Conceitos como a reanálise, trazidos na nova proposta, reposicionam o procedimento dos órgãos para aplicar o estado da arte da ciência às tecnologias, baseando-se em motivações claras, transparência e previsibilidade, inclusive, com a exigência de que a reanálise seja acompanhada de um plano de substituição de moléculas.


Perspectivas do Ministério da Agricultura com a aprovação do PL n° 1459/2022 – Luis Eduardo Rangel, auditor fiscal federal agropecuário

Luis Eduardo Rangel, auditor fiscal federal agropecuário

A fase avançada da discussão do PL n° 1459/22 no Congresso Nacional suscita a necessidade de uma análise para a transição regulatória. Esse processo deve ser compreendido como natural e aceito por reguladores e regulados.

A discussão do novo marco legal no Congresso gerou a edição do Decreto n° 10.833/21, com a incorporação de diversos pontos apresentados no PL. Pode-se citar a aplicação do GHS, avaliação de risco nas análises ambientais e toxicológicas, a aplicação de medidas desburocratizantes aos procedimentos de avaliações pós-registro, etc.

É princípio da administração pública a necessidade de adoção de conceitos como transparência e razoabilidade para a execução de suas atividades, incluindo o conceito da base científica na tomada de decisão.

Esses princípios, se abandonados ou negligenciados, surtem um efeito de pressão para a revisão dos marcos regulatórios e a edição de textos que reforcem esses temas. É o caso da nova proposta da Lei de Pesticidas que, ao ser debatida, trouxe explicitamente o contexto abandonado pelo regulador ao longo da vigência da Lei n° 7.802/89 e seus regulamentos.

É importante ressaltar que os princípios citados só podem ser aplicados com estruturas operacionais adequadas e processos de vigilância e curadoria realizados pela sociedade. Por exemplo, a previsibilidade, para os efeitos do registro, deve ser definida em função das expectativas de prazos razoáveis e a infraestrutura proporcional nos órgãos reguladores. A transparência é um fator que vem sendo aprimorado na legislação por meio de mecanismos ativos (publicações em periódicos oficiais) ou nos instrumentos passivos de acesso à informação.
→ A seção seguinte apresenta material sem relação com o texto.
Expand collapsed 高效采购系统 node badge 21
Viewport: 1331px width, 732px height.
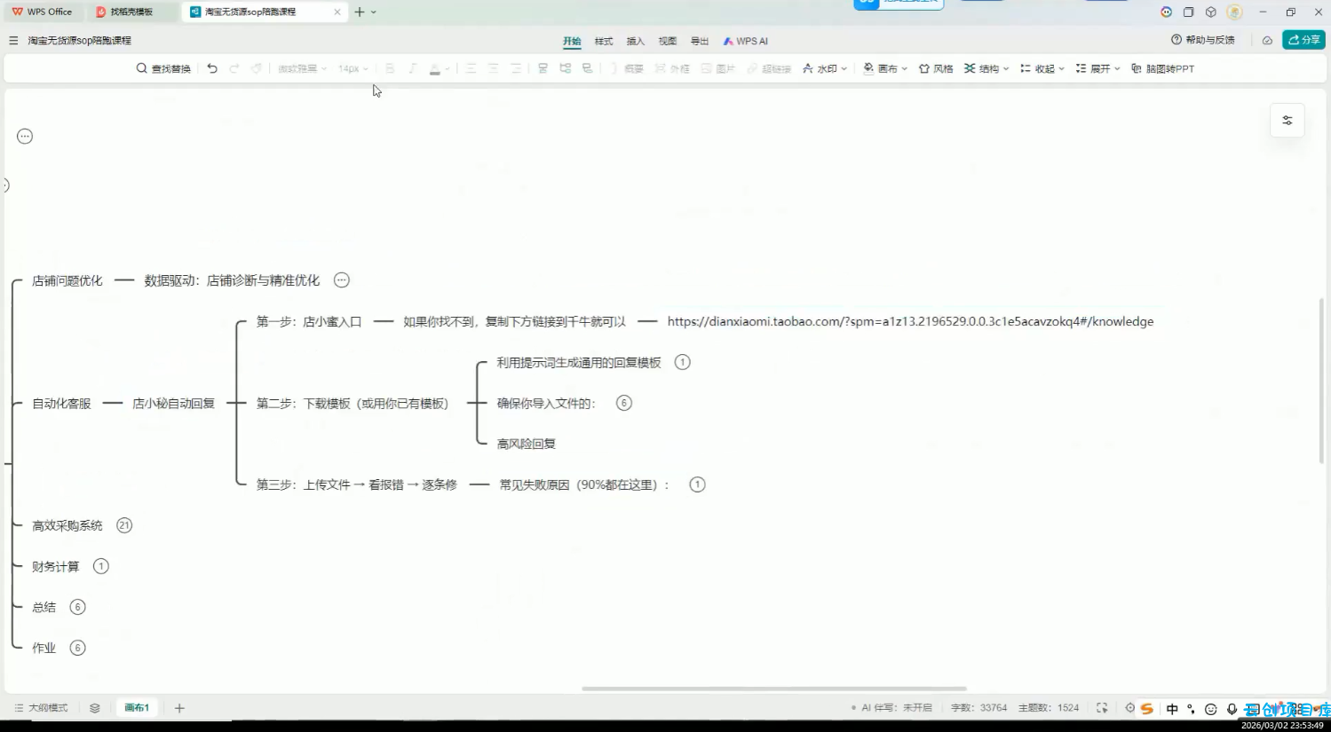point(124,525)
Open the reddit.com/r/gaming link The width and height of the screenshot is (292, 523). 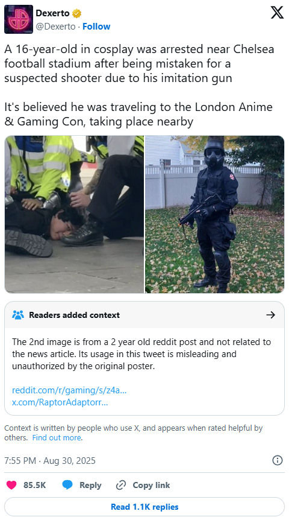click(69, 390)
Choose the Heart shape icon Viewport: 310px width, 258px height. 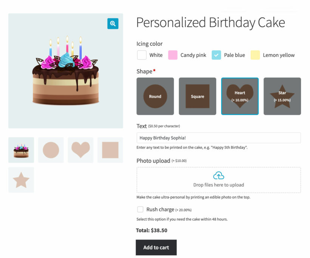coord(240,96)
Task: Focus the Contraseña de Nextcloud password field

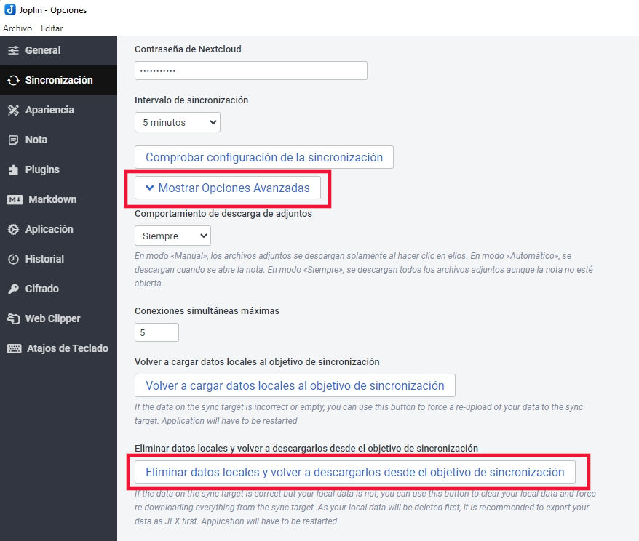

A rotina desse processo deve levar a evolução dos sistemas de informação e bases de dados que confiram transparência máxima, reservadas as questões protegidas por força legal. A base científica é princípio constitucional e não deveria ser alvo de redundâncias em textos ordinários. Esse fato só demonstra o afastamento eventual do regulador do estado da arte internacional ou mesmo a dúvida sobre como lidar com o contraditório científico no âmbito desse tema.

O novo marco regulatório é baseado em sistemas unificados e integrados que ainda precisam ser desenvolvidos. O desenvolvimento do SIA está em fase final de estruturação para implementação no próximo ano e deverá se adequar às determinações estabelecidas na nova lei, o que demandará tempo e recursos. Ainda existem determinações que precisam de regulamentação operacional.

Será necessário avaliar no arcabouço jurídico já existente os dispositivos que não foram revogados pela publicação da nova ordem regulatória e que ainda possam ser aplicados.

É necessária uma regulação de transição, a ser implementada pelos órgãos envolvidos no processo em conjunto com o setor regulado através de um grupo de trabalho que possa propor soluções para demandas que surgirem na adaptação.

 

FONTE: Associação Brasileira de Defensivos Pós-patente – AENDA; Figueiredo & Santos Sociedade de Advogados.